=== Extracted data ===
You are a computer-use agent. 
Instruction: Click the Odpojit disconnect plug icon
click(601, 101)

---

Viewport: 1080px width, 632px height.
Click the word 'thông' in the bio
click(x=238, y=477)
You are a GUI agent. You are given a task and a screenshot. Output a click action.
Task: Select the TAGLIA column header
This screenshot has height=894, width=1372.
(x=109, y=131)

=== What is required ===
A complete answer gives every line of the data that includes "agent".

=== Answer section ===
You are a computer-use agent. 
You are a GUI agent. You are given a task and a screenshot. Output a click action.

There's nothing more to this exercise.